La cosa interessante di questo fenomeno, al di là dell’indignazione estemporanea e della crociata contro le influencer, è il fatto che sembra che per la prima volta la grande categoria delle celebrità venga messa in discussione. Certamente in passato è già successo che qualche personaggio famoso si scavasse la fossa da solo distruggendo la propria carriera con gesti assurdi. Ma prima non c’era nulla a cui un’ammissione di colpa e un’edificante storia di rinascita non potessero rimediare. In questo caso stiamo assistendo a un fenomeno diverso, perché questo trauma collettivo non sarà dimenticato molto facilmente, e i “vip” saranno ricordati non tanto come i musicisti che suonano il violino mentre il Titanic affonda, ma più come la ricca Rose che non fa spazio al povero Jack sulla tavola di legno che le salva la vita. È sotto agli occhi di tutti, specialmente negli Stati Uniti dove la sanità è privata, che i famosi hanno corsie privilegiate per l’accesso ai tamponi, cure mediche garantite in caso di contagio, case spaziose e dotate di tutti i servizi dove trascorrere la quarantena. E nessuno è disposto a prendere lezioni su come affrontare la pandemia da chi ha già tutti i privilegi per farlo.

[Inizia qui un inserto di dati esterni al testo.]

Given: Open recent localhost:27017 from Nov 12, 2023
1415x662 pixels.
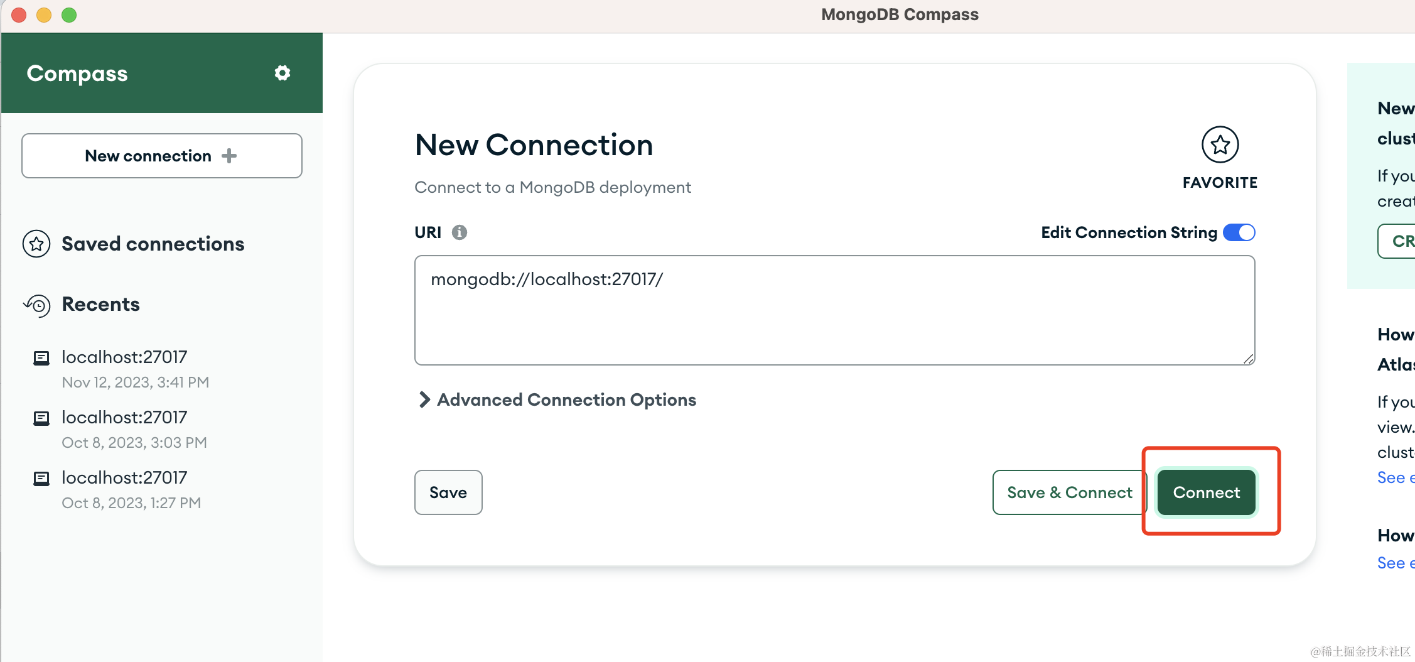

Le persone cominciano a prendere atto collettivamente che i divi, per quanto si sforzino di sembrare delle persone normali, non sono come noi né lo saranno mai. Di per sé la cosa non è un problema, ma lo diventa quando le persone famose cercano di convincerci di essere uguali a noi o tentano di empatizzare con la nostra condizione. È vero che si tratta di un momento difficile per tutti, ma senza sminuire il dolore altrui tutti preferiremmo che i cantanti e gli attori si limitassero a fare i cantanti e gli attori.

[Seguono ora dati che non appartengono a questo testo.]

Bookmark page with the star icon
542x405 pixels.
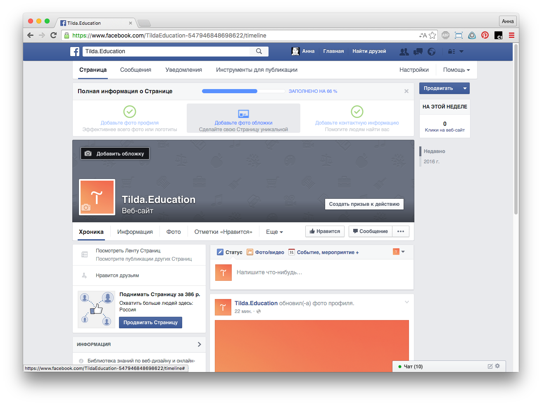point(433,35)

“Quella del coronavirus è una strana crisi in cui non fare niente aiuta davvero: stare in casa salva vite. E oltre al cibo, all’affitto e alle medicine, le persone hanno bisogno di un intrattenimento sufficiente per superare il lockdown,” ha scritto Amanda Hess sul New York Times. “Ma se devo dare la mia attenzione alle celebrities in un momento come questo, è meglio che il loro contributo sia sufficientemente interessante o fuori di testa da distrarmi dallo spettro della morte e della sofferenza di massa”. Non abbiamo bisogno di attori stonati che cantano Imagine, né di calciatori che ci danno lezioni di vita, né di influencer che si disperano di aver rinunciato al viaggio alle Bahamas. Vogliamo più video di Arnold Schwarzenegger che consiglia di stare a casa dando da mangiare al suo asino e al suo pony, la “compagna” Britney Spears che sostiene lo sciopero generale e chiede la ridistribuzione del denaro, Tom Hardy che legge favole della buonanotte per bambini, un gruppo di attori di Hollywood che si sfidano a infilarsi una maglietta facendo la verticale. Alle celebrità non chiediamo altro, se non che facciano le celebrità, anche in mezzo alla più grave pandemia della storia recente.